Singapore has unleashed US$5.8 billion (S$8 billion) to rescue its economy from further ravages by the untamed COVID-19 pandemic.

Last week, Singapore reported a 13.2 percent contraction in its gross domestic product (GDP) for the second quarter year-over-year – its worst on record. The economy remains in the throes of an economic recession expected to slash its GDP by 7 percent for the full year.

Deputy Prime Minister and Finance Minister Heng Swee Keat announced the massive stimulus on Monday. Heng is also the country's coordinating minister for economic policies.

"The resulting economic impact has been severe," said Heng.

He noted Singapore's export-oriented economy is hostage to a global economy that remains very weak. He said any recovery will depend on how well its foreign trading partners contain the spread of COVID-19.

Among the key stimulus measures announced by Heng are:

* An extension of wage subsidies until March 2021.

* Cash payouts for unemployed Singaporeans; those who have suffered significant income loss and low-wage workers.

* An additional US$136.5 million in relief for the aviation sector.

* US$234 million in "tourism credits" for Singaporeans to encourage domestic tourism.

Heng said Singapore will not draw on its monetary reserves to fund the latest stimulus. He said the government intends to fund these new measures by reallocating monies from other areas. There are no plans to draw on Past Reserves for these measures beyond those earlier approved.

Before Monday's snew stimulus, the Singapore government had launched four fiscal stimulus packages worth more than US$73 billion, or 20% of GDP.

The fourth economic stimulus package worth $23.2 billion (S$33 billion) announced May 26 was used to bolster businesses and households staggering from the massive economic slowdown induced by the pandemic.

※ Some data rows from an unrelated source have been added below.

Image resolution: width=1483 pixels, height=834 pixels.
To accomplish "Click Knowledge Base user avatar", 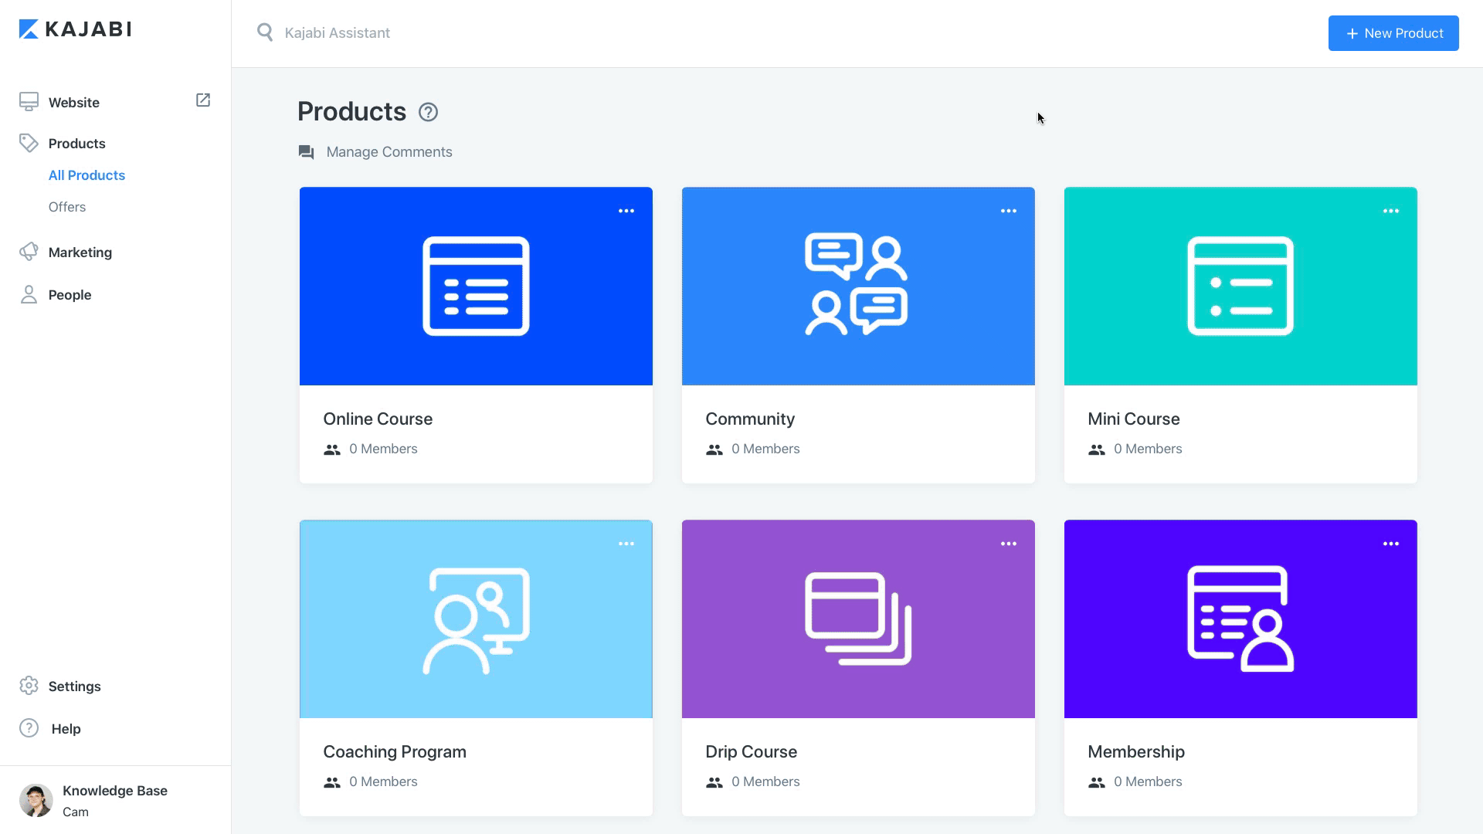I will click(x=36, y=800).
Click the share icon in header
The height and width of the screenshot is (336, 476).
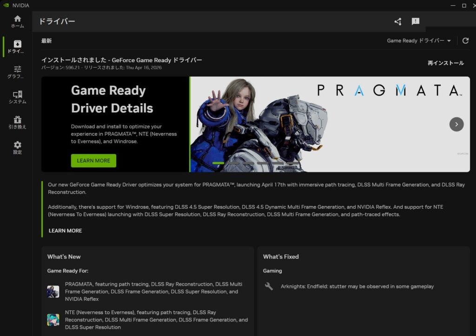tap(397, 21)
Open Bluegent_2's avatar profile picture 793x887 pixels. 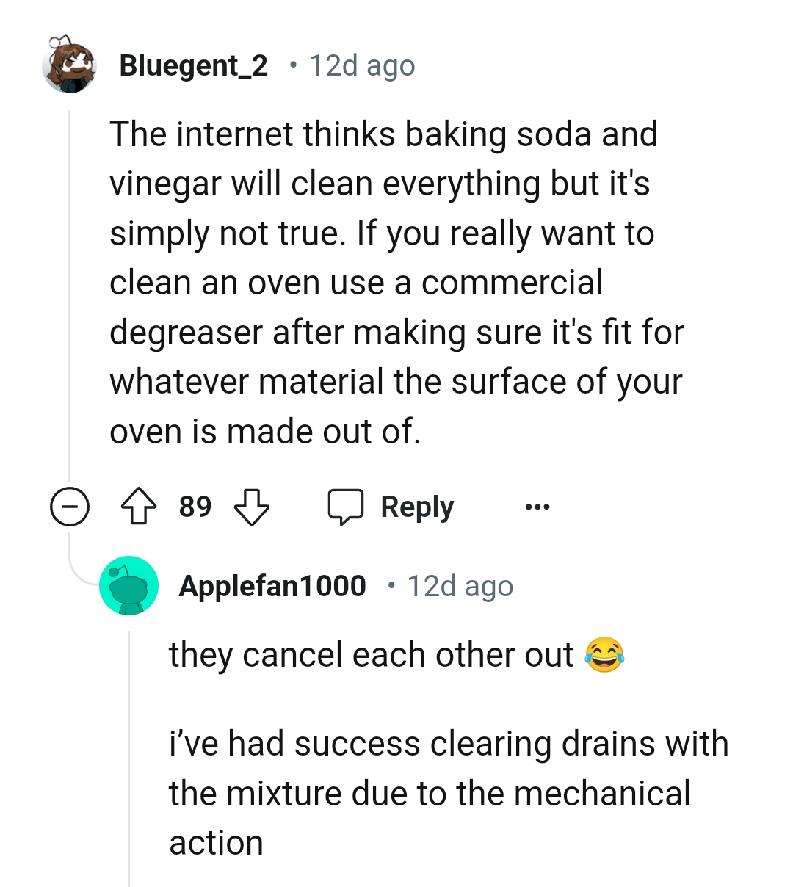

Heng said the fourth stimulus package was a landmark package and necessary response to an unprecedented crisis. He announced the new stimulus even as the country reels from 55,800 confirmed cases of the disease. Singapore, however, has only suffered 27 deaths.

More than 90% of all cases (53,000) have taken place in packed foreign workers dormitories housing men mostly from Bangladesh, India, and China.

The concentration of COVID-19 cases among foreigners is shining a harsh light on the city's inequalities and injustices. This fact also explains Singapore's very low death rate, since most patients are young and healthy foreign workers who can quickly recover from the disease.